Naciones Unidas ha lanzado un programa que podría ser la base de un sistema en el que los países ricos pagarían a las naciones pobres para desacelerar el cambio climático mediante la protección y plantación de bosques.

El nuevo incentivo, llamado Programa para Reducir las Emisiones Causadas por la Deforestación y la Degradación (UN-REDD, por sus siglas en inglés) asistirá a nueve países en desarrollo, incluyendo Bolivia, Indonesia y Zambia, para establecer sistemas de vigilancia, evaluación e información sobre la extensión de sus zonas de bosques.

“Los bosques valen más vivos que muertos (…) y sus servicios de ecosistema y beneficios valen miles de millones o incluso billones de dólares, si logramos capturarlos en modelos económicos”, comentó Achim Steiner, director ejecutivo del Programa de Naciones Unidas para el Medio Ambiente.

TALA DE BOSQUES

La tala de bosques para obtener madera y terrenos de cultivo en las naciones en desarrollo produce cerca del 20 por ciento de los gases de efecto invernadero a los que se culpa por el cambio climático, de acuerdo al equipo científico del clima de la ONU. Cuando los árboles crecen almacenan dióxido de carbono, compuesto que retiene el calor, y pasan a liberarlo cuando se descomponen o son quemados.

* [OBJETIVO]: Prosigue el fragmento sobre los bosques a partir de su última oración. El material que aparece a continuación no guarda ninguna relación con el fragmento sobre los bosques.

Extractos de datos:
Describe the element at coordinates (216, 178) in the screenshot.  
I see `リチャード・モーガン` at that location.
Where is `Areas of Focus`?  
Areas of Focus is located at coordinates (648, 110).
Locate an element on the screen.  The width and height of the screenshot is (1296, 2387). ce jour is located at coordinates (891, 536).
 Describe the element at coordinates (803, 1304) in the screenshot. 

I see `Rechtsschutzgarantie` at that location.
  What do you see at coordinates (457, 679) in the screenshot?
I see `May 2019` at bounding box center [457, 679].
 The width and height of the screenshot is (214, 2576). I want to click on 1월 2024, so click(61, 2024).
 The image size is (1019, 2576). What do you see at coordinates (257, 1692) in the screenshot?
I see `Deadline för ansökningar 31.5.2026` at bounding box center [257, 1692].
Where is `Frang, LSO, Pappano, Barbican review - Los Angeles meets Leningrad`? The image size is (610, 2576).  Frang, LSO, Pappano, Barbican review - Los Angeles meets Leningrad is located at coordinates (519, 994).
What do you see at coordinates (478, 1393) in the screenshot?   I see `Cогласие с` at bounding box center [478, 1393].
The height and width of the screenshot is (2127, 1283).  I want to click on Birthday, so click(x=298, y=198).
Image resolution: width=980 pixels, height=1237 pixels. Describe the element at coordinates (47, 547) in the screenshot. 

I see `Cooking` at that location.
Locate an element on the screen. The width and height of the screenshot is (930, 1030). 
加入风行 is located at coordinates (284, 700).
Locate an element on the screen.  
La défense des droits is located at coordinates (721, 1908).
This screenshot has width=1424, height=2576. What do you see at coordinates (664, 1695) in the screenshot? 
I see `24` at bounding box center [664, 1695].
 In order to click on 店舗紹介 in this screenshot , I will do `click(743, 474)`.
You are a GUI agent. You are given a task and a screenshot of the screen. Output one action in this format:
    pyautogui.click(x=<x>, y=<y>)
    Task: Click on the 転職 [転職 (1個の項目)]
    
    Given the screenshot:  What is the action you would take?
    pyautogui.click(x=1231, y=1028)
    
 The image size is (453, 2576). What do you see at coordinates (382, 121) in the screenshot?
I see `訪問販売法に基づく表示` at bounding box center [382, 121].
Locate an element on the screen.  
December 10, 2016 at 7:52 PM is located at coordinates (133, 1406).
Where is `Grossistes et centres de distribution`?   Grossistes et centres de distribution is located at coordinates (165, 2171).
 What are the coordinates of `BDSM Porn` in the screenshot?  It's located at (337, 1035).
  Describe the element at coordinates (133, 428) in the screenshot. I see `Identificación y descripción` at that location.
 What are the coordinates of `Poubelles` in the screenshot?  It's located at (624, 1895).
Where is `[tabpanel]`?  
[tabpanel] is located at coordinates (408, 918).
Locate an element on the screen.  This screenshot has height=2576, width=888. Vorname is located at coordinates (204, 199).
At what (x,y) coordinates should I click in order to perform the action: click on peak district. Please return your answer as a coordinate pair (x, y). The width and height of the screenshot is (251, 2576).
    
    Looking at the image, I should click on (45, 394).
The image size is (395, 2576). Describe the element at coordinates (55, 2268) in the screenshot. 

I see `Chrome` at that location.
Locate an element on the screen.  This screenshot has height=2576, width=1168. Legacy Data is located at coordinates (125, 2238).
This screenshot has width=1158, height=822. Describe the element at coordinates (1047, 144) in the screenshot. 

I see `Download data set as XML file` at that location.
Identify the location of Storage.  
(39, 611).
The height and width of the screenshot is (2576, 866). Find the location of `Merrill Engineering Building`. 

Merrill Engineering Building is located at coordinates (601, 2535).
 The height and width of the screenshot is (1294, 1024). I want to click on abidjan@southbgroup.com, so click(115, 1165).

* [RESPUESTA ESPERADA]:
Los países tropicales están presionando para incluir el UN-REDD en el sucesor del Protocolo de Kioto sobre calentamiento global. Delegados que representan a países alrededor del globo tienen fijado reunirse en Copenhague a finales del próximo año con la esperanza de negociar un sucesor al pacto de Kioto, que expira 2012.

Bajo un plan de esa naturaleza, los países tropicales generarían crédito transferibles de carbono cuando salven y planten árboles. Indonesia, por ejemplo, tiene el potencial de ser compensado con mil millones de dólares al año si su tasa de deforestación se reduce a un millón de hectáreas al año, estima la ONU.

Se supone que los países ricos comprarían los créditos para cumplir con sus principios límites de emisión, de una manera similar a como los países de la Unión Europea han invertido en créditos que representan recortes de emisiones generados por proyectos de energía limpia en los países pobres.